> [Task details]
Copy each of the following records word for word.

> [Data provided]
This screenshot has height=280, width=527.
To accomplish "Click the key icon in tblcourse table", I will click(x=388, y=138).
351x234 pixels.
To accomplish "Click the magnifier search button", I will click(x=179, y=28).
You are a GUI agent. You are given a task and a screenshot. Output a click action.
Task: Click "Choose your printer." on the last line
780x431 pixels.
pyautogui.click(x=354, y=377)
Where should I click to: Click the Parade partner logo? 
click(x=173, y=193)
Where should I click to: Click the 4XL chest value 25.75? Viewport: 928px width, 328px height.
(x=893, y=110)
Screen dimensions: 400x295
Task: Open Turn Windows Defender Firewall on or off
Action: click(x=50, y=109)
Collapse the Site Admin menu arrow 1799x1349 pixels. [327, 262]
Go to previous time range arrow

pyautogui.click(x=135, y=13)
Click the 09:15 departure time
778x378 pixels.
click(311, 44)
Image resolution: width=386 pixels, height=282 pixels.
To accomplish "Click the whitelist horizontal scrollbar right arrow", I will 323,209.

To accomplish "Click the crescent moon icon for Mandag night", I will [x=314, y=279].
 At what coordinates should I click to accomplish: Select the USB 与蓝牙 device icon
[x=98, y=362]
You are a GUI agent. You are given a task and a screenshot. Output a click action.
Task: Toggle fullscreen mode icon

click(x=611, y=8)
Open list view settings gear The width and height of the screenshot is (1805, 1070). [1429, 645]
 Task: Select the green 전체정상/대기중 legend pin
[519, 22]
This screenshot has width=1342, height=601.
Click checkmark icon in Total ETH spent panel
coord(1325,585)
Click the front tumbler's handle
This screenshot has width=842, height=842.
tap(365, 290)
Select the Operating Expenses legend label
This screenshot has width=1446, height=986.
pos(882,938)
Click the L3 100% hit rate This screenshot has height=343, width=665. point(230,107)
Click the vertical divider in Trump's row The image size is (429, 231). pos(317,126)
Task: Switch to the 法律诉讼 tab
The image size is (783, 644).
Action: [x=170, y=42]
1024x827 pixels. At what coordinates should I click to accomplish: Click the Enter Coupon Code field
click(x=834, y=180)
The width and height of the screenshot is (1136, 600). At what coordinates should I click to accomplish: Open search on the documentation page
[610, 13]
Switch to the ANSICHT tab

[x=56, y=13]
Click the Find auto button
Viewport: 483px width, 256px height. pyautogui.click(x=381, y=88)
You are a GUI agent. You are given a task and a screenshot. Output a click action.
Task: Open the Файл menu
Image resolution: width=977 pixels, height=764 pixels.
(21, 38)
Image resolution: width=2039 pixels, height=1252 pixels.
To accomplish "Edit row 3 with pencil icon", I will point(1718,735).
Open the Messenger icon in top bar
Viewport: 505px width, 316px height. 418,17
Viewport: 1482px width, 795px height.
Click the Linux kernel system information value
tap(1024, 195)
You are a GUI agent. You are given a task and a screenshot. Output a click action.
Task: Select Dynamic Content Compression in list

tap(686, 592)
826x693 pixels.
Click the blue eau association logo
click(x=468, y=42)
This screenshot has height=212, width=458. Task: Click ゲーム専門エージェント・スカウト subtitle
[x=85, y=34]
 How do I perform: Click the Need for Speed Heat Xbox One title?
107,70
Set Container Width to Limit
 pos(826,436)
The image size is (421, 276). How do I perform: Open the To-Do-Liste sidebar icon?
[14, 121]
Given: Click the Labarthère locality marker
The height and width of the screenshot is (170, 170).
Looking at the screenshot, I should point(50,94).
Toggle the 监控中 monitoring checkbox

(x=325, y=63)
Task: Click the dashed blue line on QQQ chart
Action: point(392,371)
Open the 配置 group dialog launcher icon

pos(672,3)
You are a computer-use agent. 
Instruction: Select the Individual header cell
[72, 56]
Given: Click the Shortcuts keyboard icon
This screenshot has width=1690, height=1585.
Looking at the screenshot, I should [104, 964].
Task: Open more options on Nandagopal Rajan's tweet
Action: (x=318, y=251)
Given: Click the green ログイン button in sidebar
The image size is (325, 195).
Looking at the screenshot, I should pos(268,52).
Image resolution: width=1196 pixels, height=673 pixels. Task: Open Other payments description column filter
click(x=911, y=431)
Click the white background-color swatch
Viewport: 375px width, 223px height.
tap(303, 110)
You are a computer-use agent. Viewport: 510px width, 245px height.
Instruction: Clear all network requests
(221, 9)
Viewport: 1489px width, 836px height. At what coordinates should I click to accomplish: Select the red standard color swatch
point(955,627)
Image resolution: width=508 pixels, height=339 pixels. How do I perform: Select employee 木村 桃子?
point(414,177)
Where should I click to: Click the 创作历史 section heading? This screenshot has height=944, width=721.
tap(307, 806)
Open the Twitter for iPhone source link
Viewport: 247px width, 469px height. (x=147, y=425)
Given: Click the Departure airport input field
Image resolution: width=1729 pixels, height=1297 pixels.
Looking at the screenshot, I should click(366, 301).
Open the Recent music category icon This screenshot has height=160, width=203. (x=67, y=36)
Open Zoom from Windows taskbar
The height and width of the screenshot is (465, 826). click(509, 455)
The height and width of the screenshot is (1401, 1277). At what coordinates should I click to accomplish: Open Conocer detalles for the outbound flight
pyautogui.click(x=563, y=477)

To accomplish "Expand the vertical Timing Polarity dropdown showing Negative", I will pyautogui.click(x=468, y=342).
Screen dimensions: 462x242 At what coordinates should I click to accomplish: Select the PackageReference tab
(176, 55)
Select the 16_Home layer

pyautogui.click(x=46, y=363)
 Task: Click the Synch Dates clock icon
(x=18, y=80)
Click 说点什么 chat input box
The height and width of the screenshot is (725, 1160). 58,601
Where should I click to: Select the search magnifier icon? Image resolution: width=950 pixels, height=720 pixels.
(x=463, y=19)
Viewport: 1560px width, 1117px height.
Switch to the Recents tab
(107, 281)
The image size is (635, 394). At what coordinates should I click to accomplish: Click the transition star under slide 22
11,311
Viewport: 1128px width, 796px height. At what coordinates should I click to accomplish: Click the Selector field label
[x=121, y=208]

> [Solution for this exercise]
This screenshot has height=280, width=527.
To accomplish "Click the key icon in tblcourse table", I will click(x=388, y=138).
351x234 pixels.
To accomplish "Click the magnifier search button", I will click(x=179, y=28).
You are a GUI agent. You are given a task and a screenshot. Output a click action.
Task: Click "Choose your printer." on the last line
780x431 pixels.
pyautogui.click(x=354, y=377)
Where should I click to: Click the Parade partner logo? 
click(x=173, y=193)
Where should I click to: Click the 4XL chest value 25.75? Viewport: 928px width, 328px height.
(x=893, y=110)
Screen dimensions: 400x295
Task: Open Turn Windows Defender Firewall on or off
Action: click(x=50, y=109)
Collapse the Site Admin menu arrow 1799x1349 pixels. [327, 262]
Go to previous time range arrow

pyautogui.click(x=135, y=13)
Click the 09:15 departure time
778x378 pixels.
click(311, 44)
Image resolution: width=386 pixels, height=282 pixels.
To accomplish "Click the whitelist horizontal scrollbar right arrow", I will 323,209.

To accomplish "Click the crescent moon icon for Mandag night", I will [x=314, y=279].
 At what coordinates should I click to accomplish: Select the USB 与蓝牙 device icon
[x=98, y=362]
You are a GUI agent. You are given a task and a screenshot. Output a click action.
Task: Toggle fullscreen mode icon

click(x=611, y=8)
Open list view settings gear The width and height of the screenshot is (1805, 1070). [1429, 645]
 Task: Select the green 전체정상/대기중 legend pin
[519, 22]
This screenshot has width=1342, height=601.
Click checkmark icon in Total ETH spent panel
coord(1325,585)
Click the front tumbler's handle
This screenshot has width=842, height=842.
tap(365, 290)
Select the Operating Expenses legend label
This screenshot has width=1446, height=986.
pos(882,938)
Click the L3 100% hit rate This screenshot has height=343, width=665. point(230,107)
Click the vertical divider in Trump's row The image size is (429, 231). pos(317,126)
Task: Switch to the 法律诉讼 tab
The image size is (783, 644).
Action: [x=170, y=42]
1024x827 pixels. At what coordinates should I click to accomplish: Click the Enter Coupon Code field
click(x=834, y=180)
The width and height of the screenshot is (1136, 600). At what coordinates should I click to accomplish: Open search on the documentation page
[610, 13]
Switch to the ANSICHT tab

[x=56, y=13]
Click the Find auto button
Viewport: 483px width, 256px height. pyautogui.click(x=381, y=88)
You are a GUI agent. You are given a task and a screenshot. Output a click action.
Task: Open the Файл menu
Image resolution: width=977 pixels, height=764 pixels.
(21, 38)
Image resolution: width=2039 pixels, height=1252 pixels.
To accomplish "Edit row 3 with pencil icon", I will point(1718,735).
Open the Messenger icon in top bar
Viewport: 505px width, 316px height. 418,17
Viewport: 1482px width, 795px height.
Click the Linux kernel system information value
tap(1024, 195)
You are a GUI agent. You are given a task and a screenshot. Output a click action.
Task: Select Dynamic Content Compression in list

tap(686, 592)
826x693 pixels.
Click the blue eau association logo
click(x=468, y=42)
This screenshot has height=212, width=458. Task: Click ゲーム専門エージェント・スカウト subtitle
[x=85, y=34]
 How do I perform: Click the Need for Speed Heat Xbox One title?
107,70
Set Container Width to Limit
 pos(826,436)
The image size is (421, 276). How do I perform: Open the To-Do-Liste sidebar icon?
[14, 121]
Given: Click the Labarthère locality marker
The height and width of the screenshot is (170, 170).
Looking at the screenshot, I should point(50,94).
Toggle the 监控中 monitoring checkbox

(x=325, y=63)
Task: Click the dashed blue line on QQQ chart
Action: point(392,371)
Open the 配置 group dialog launcher icon

pos(672,3)
You are a computer-use agent. 
Instruction: Select the Individual header cell
[72, 56]
Given: Click the Shortcuts keyboard icon
This screenshot has width=1690, height=1585.
Looking at the screenshot, I should [104, 964].
Task: Open more options on Nandagopal Rajan's tweet
Action: (x=318, y=251)
Given: Click the green ログイン button in sidebar
The image size is (325, 195).
Looking at the screenshot, I should pos(268,52).
Image resolution: width=1196 pixels, height=673 pixels. Task: Open Other payments description column filter
click(x=911, y=431)
Click the white background-color swatch
Viewport: 375px width, 223px height.
tap(303, 110)
You are a computer-use agent. Viewport: 510px width, 245px height.
Instruction: Clear all network requests
(221, 9)
Viewport: 1489px width, 836px height. At what coordinates should I click to accomplish: Select the red standard color swatch
point(955,627)
Image resolution: width=508 pixels, height=339 pixels. How do I perform: Select employee 木村 桃子?
point(414,177)
Where should I click to: Click the 创作历史 section heading? This screenshot has height=944, width=721.
tap(307, 806)
Open the Twitter for iPhone source link
Viewport: 247px width, 469px height. (x=147, y=425)
Given: Click the Departure airport input field
Image resolution: width=1729 pixels, height=1297 pixels.
Looking at the screenshot, I should click(366, 301).
Open the Recent music category icon This screenshot has height=160, width=203. (x=67, y=36)
Open Zoom from Windows taskbar
The height and width of the screenshot is (465, 826). click(509, 455)
The height and width of the screenshot is (1401, 1277). At what coordinates should I click to accomplish: Open Conocer detalles for the outbound flight
pyautogui.click(x=563, y=477)

To accomplish "Expand the vertical Timing Polarity dropdown showing Negative", I will pyautogui.click(x=468, y=342).
Screen dimensions: 462x242 At what coordinates should I click to accomplish: Select the PackageReference tab
(176, 55)
Select the 16_Home layer

pyautogui.click(x=46, y=363)
 Task: Click the Synch Dates clock icon
(x=18, y=80)
Click 说点什么 chat input box
The height and width of the screenshot is (725, 1160). 58,601
Where should I click to: Select the search magnifier icon? Image resolution: width=950 pixels, height=720 pixels.
(x=463, y=19)
Viewport: 1560px width, 1117px height.
Switch to the Recents tab
(107, 281)
The image size is (635, 394). At what coordinates should I click to accomplish: Click the transition star under slide 22
11,311
Viewport: 1128px width, 796px height. At what coordinates should I click to accomplish: Click the Selector field label
[x=121, y=208]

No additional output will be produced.